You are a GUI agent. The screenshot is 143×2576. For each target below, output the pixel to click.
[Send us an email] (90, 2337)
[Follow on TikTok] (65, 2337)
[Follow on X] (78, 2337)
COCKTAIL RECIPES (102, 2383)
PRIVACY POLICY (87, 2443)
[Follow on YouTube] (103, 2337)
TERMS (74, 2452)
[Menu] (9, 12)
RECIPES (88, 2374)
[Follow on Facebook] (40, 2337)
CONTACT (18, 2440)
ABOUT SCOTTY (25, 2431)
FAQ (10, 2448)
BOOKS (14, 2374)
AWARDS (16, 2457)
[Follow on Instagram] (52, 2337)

==================================================

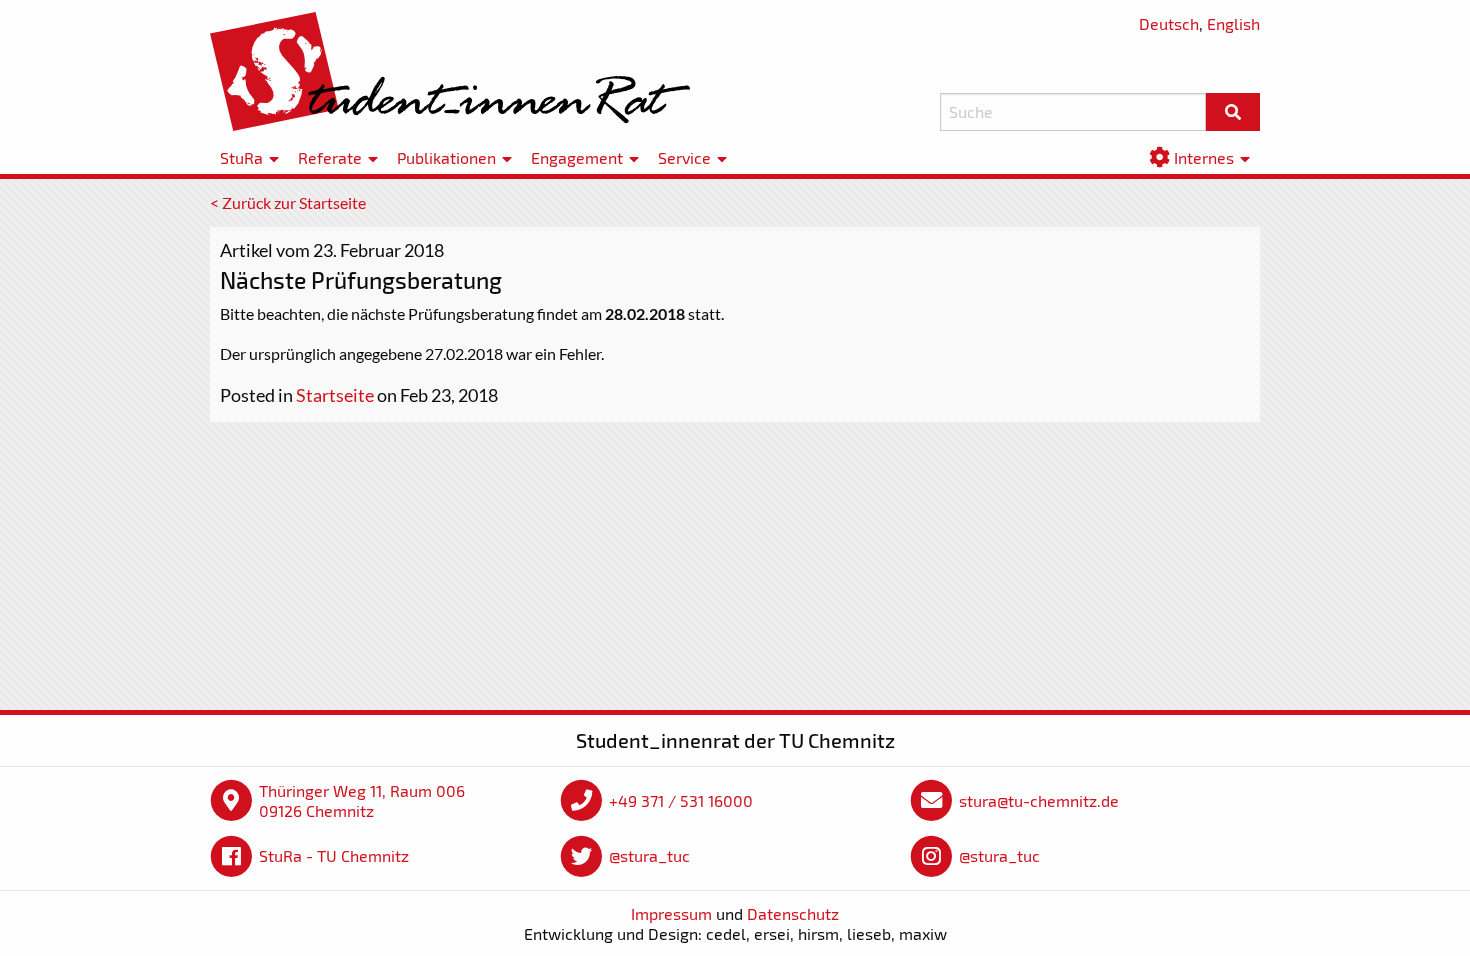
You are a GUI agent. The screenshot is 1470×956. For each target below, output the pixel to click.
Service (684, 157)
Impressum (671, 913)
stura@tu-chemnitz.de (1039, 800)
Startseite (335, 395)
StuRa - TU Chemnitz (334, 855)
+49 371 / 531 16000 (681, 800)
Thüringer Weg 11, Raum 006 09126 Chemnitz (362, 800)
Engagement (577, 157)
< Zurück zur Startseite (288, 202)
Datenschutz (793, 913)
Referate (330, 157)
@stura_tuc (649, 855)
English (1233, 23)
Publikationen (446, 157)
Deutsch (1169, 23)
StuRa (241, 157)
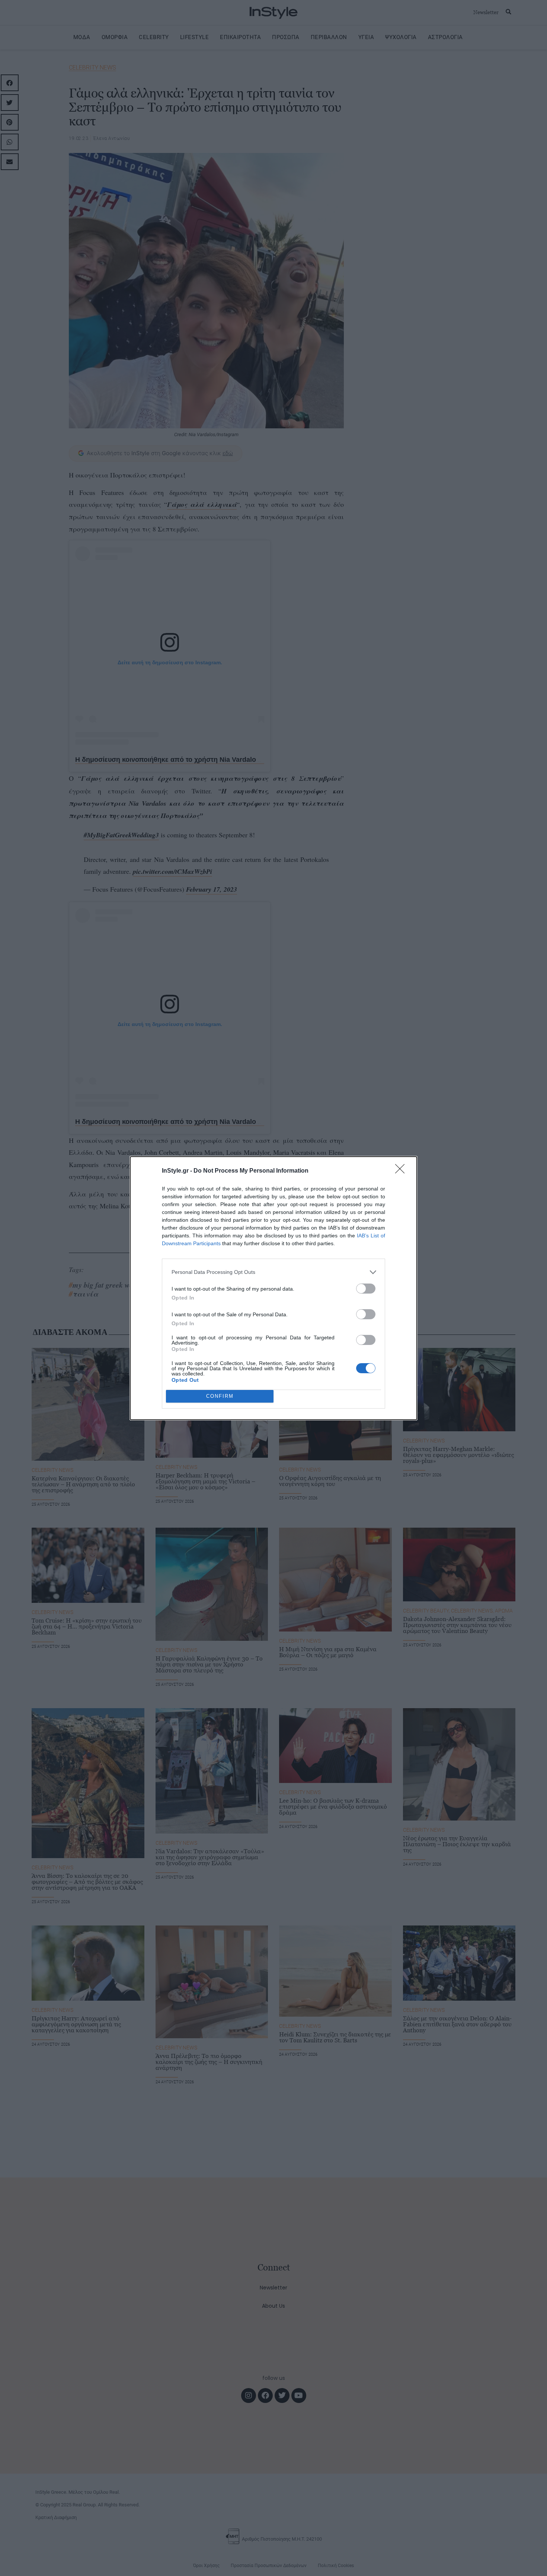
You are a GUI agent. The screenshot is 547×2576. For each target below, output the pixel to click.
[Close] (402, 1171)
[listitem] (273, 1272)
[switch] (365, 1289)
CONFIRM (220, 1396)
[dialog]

==================================================

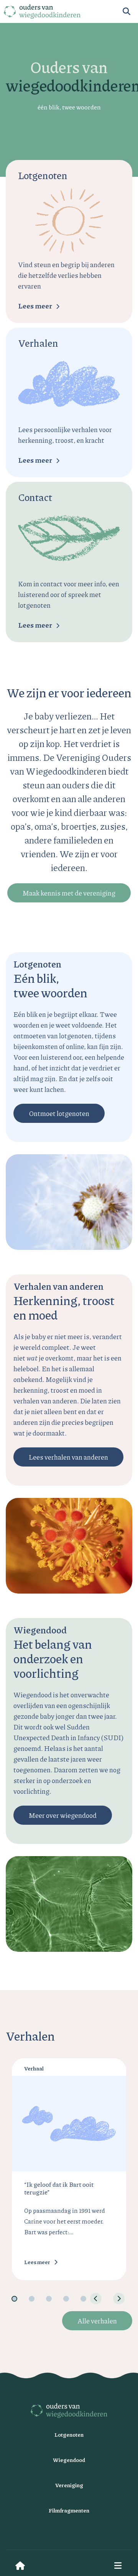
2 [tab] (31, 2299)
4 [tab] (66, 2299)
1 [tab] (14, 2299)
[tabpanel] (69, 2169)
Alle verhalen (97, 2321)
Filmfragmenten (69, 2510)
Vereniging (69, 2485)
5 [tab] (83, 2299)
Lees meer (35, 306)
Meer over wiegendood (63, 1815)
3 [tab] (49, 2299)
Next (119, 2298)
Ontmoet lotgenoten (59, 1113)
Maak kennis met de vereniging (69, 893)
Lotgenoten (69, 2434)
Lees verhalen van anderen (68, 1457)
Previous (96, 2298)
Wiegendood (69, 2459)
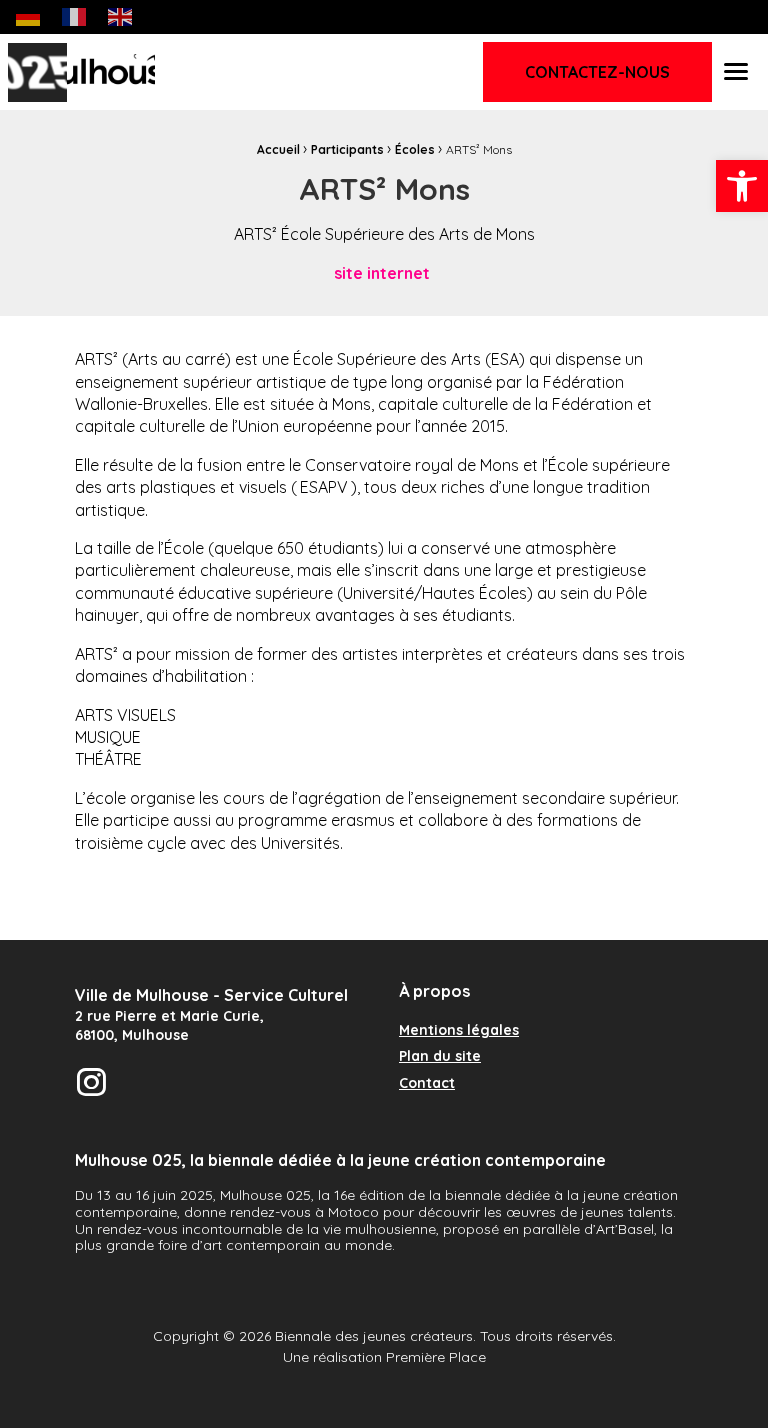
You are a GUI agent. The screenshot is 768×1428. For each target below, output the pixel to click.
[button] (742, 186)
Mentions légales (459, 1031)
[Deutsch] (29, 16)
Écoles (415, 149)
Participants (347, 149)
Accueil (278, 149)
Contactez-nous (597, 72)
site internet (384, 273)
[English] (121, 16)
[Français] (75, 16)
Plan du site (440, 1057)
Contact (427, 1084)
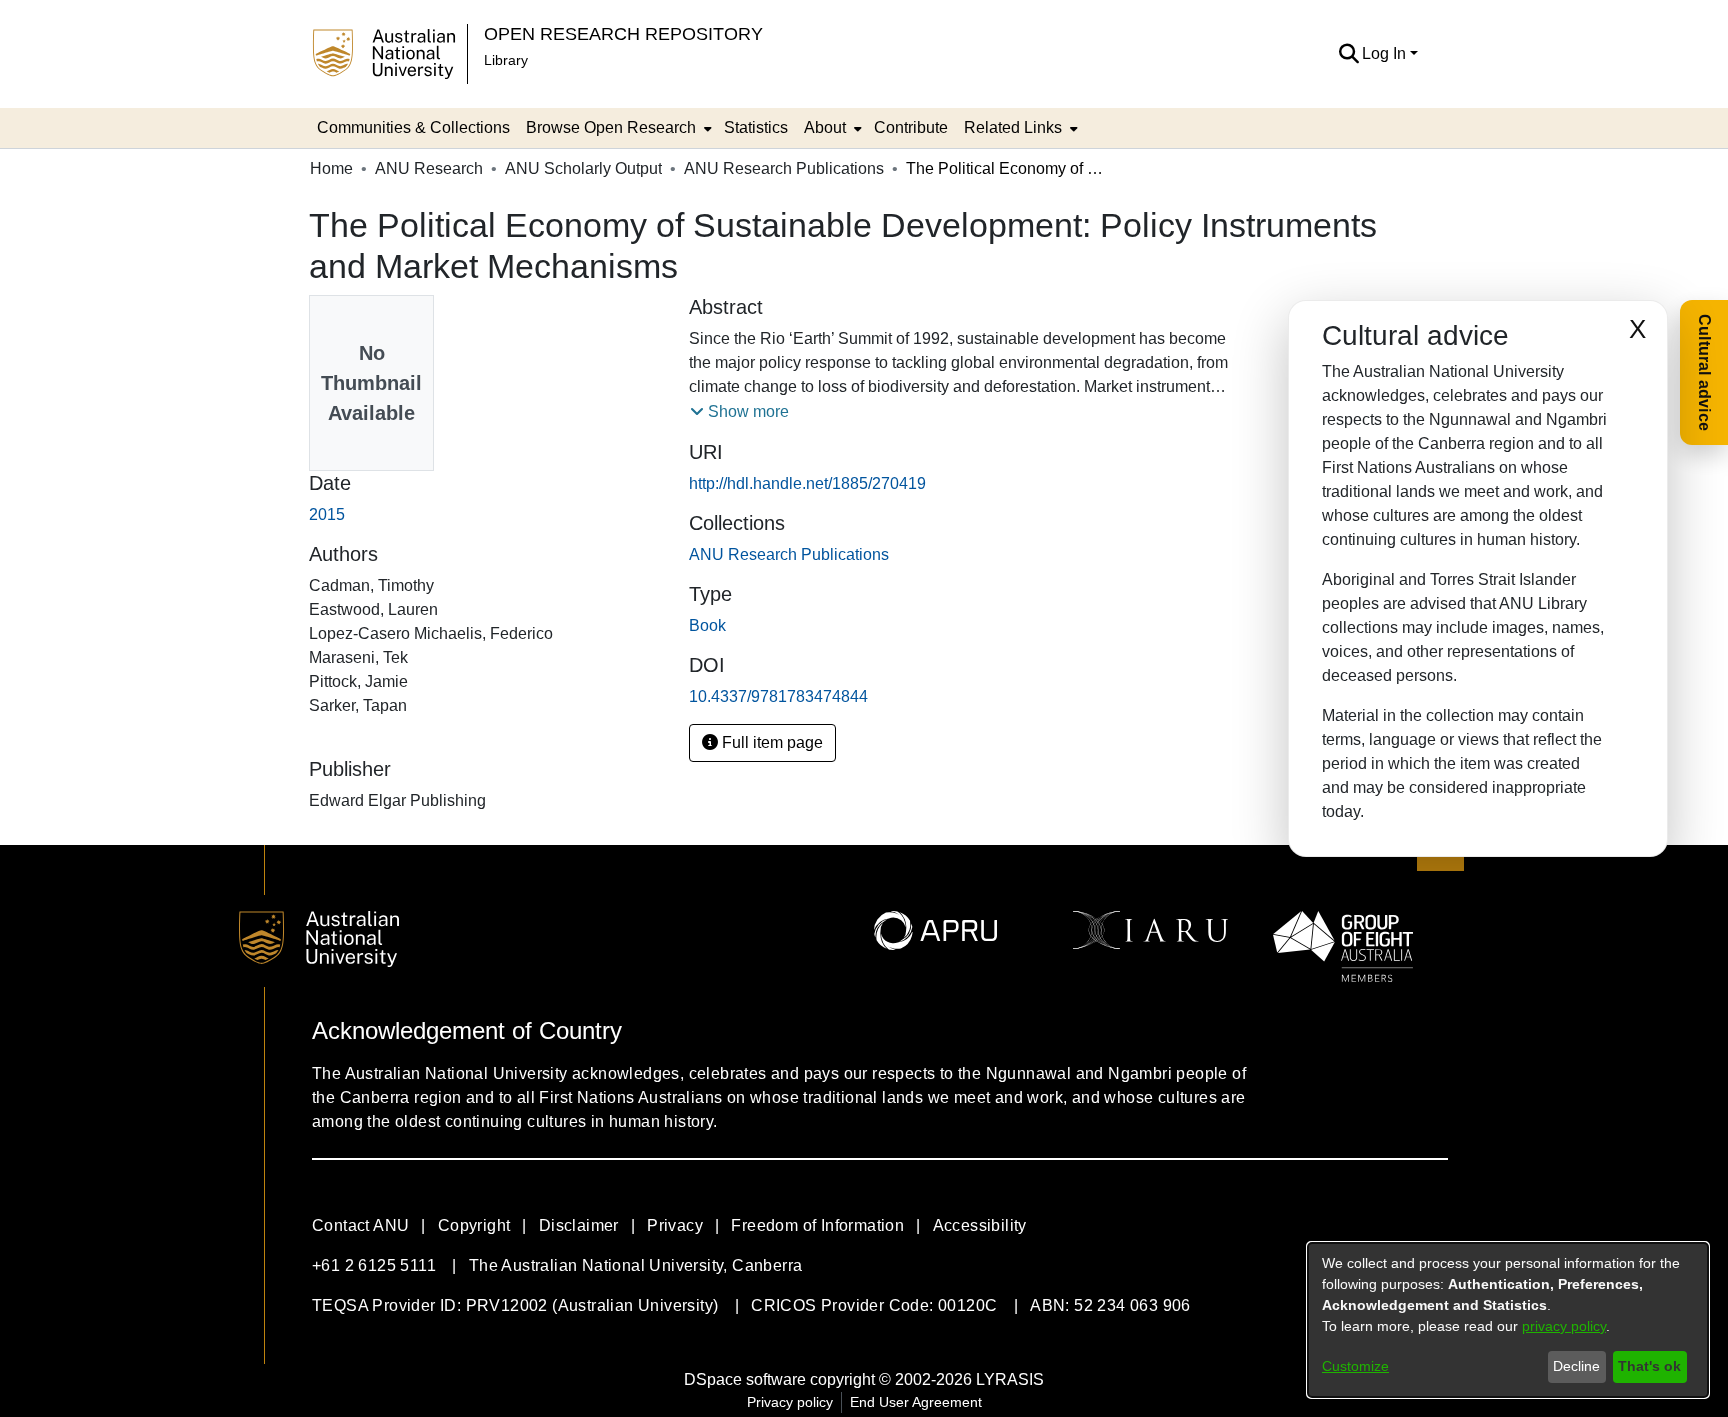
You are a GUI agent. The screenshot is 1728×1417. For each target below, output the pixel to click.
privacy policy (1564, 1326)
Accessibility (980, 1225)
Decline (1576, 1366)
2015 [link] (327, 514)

==================================================

> What to do
Produce an exact reproduction of the listing above, limited to the lines starting at the line with "Lees verhalen van anderen (68, 1457)" and ending at the line with "Accueil (278, 149)", both kept, with every picture left out.

> Your response
Lees verhalen van anderen (68, 1457)
Previous (96, 2298)
Wiegendood (69, 2459)
You are a GUI agent. The screenshot is 768×1428. For each target below, output the pixel to click.
[button] (742, 186)
Mentions légales (459, 1031)
[Deutsch] (29, 16)
Écoles (415, 149)
Participants (347, 149)
Accueil (278, 149)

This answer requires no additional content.